Brandão diz ser alvo de perseguição de adversário político e questiona atuação de Dino no STF
Governador Carlos Brandão questiona a competência do STF em investigações da PF e aponta perseguição política do ministro Flávio Dino no Maranhão.
SÃO LUÍS – O governador do Maranhão, Carlos Brandão (MDB), afirmou que o ministro Flávio Dino, do Supremo Tribunal Federal (STF), é adversário político de seu grupo e questionou a atuação do magistrado em uma investigação da Polícia Federal (PF) que envolve aliados do governador.
Em nota divulgada nesta sexta-feira (14), a assessoria de Brandão sustentou que o STF não teria competência para julgar casos relacionados a governadores e afirmou que essa atribuição cabe ao Superior Tribunal de Justiça (STJ). A equipe defendeu ainda que autoridades citadas nas investigações sejam encaminhadas ao juízo competente de acordo com o foro de cada uma.
Brandão também classificou a atuação de Dino como uma “perseguição” de um adversário político e afirmou que não teme a investigação, mas defendeu o impedimento de quem considera adversário para atuar no caso.
Dino e Brandão foram aliados nas eleições de 2018 e 2022, mas o grupo político se dividiu em 2024. Na nota, a assessoria de Brandão afirma que o grupo identificado como “dinista” é hoje adversário político do governador e cita o apoio público de Dino a Camarão em 2025.
A equipe de Brandão também criticou a quebra de sigilo dos processos e fez questionamentos sobre a investigação do caso Tech Office.
Segundo a assessoria, o inquérito considera atos a partir de 2022, mas não aborda a reabertura, em 2019, de um processo administrativo de pagamento que estava arquivado desde 2014.
Leia a nota na íntegra
“A assessoria do governador Carlos Brandão vem a público esclarecer que o Supremo Tribunal Federal não tem competência para julgar casos relacionados a governadores de estados, atribuição legal do Superior Tribunal de Justiça. Ainda que no âmbito das investigações surjam personalidades ou autoridades com este foro, cada um deve ser direcionado ao juízo competente, questão apresentada pela Procuradoria-Geral da República na petição 15437/MA (página 31).

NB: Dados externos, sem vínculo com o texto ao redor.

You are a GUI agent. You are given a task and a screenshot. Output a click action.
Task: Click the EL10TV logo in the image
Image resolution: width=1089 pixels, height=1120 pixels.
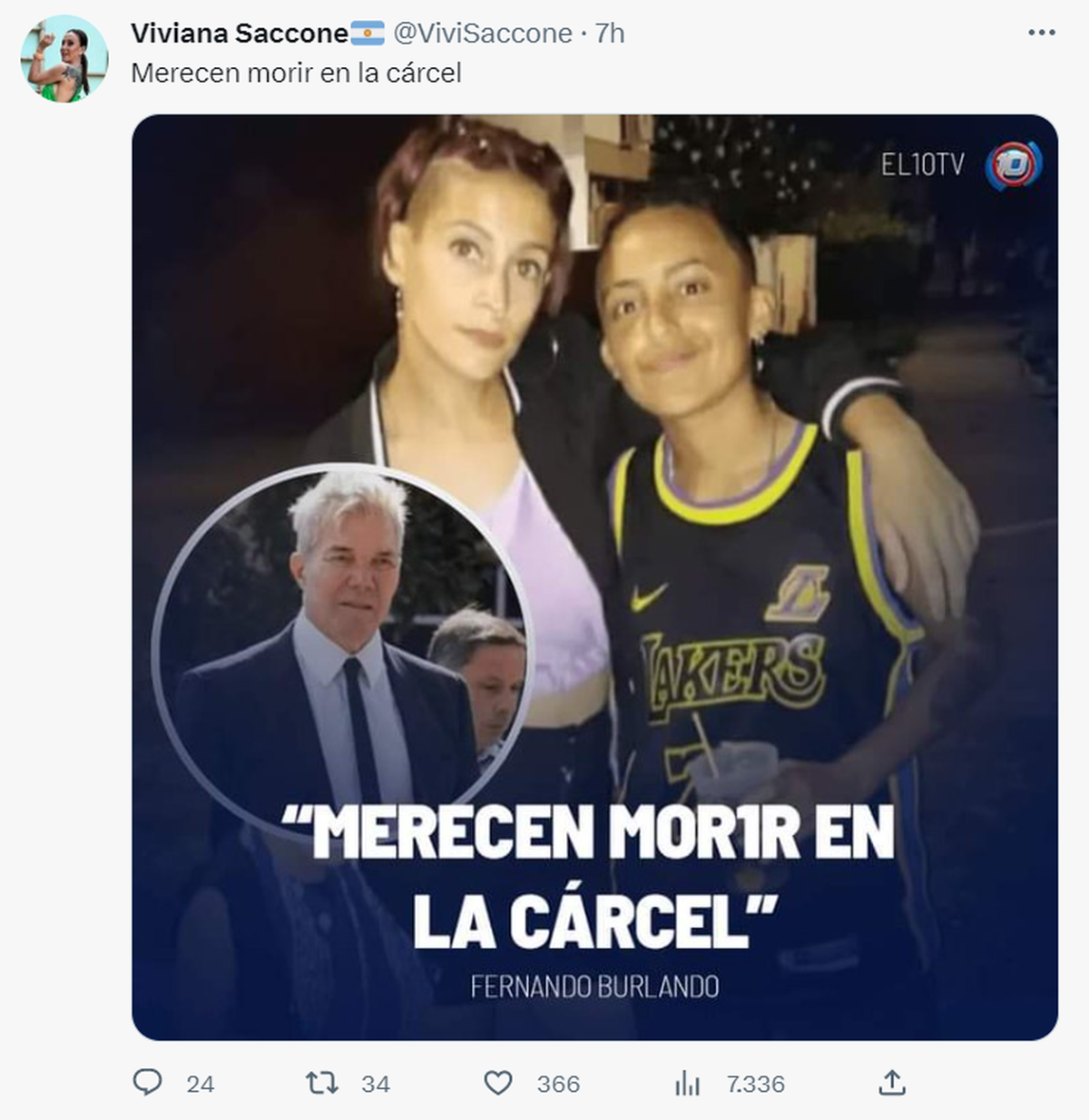click(961, 165)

Destaca ainda que vê com surpresa a quebra de sigilo dos processos por parte do ministro do Supremo Tribunal Federal, Flávio Dino, após tamanha repercussão da quebra do sigilo da fonte envolvendo o jornalista Luís Pablo por decisão do ministro Alexandre de Moraes, direito que é assegurado pela Constituição.
Causa estranheza o inquérito sobre o caso Tech Office se ater a atos relacionados unicamente a partir de 2022, quando houve o assassinato do empresário João Bosco Sobrinho Pereira Oliveira, em São Luís. A decisão omite, porém, a reabertura de um processo administrativo de pagamento que estava arquivado desde 2014, sendo retomado em 2019, e que seria o motivo do homicídio. O processo foi reaberto na Secretaria de Educação do Estado, que era à época era comandada por Felipe Camarão e quando o próprio ministro era governador do Maranhão.
Em 2025, o ministro Flávio Dino lançou publicamente o nome de Felipe Camarão ao cargo de pré-candidato ao governo do estado, em evento em uma universidade, motivo pelo qual o deputado federal Nikolas Ferreira (PL-MG) protocolou pedido de impeachment contra o ministro no Senado Federal.
Vale destacar que, atualmente, o grupo que se intitula de ‘dinistas’ é adversário político do governador Carlos Brandão. Apesar de todos os elementos acima citados, o ministro segue responsável por decisões que impactam diretamente o cenário político do Maranhão.”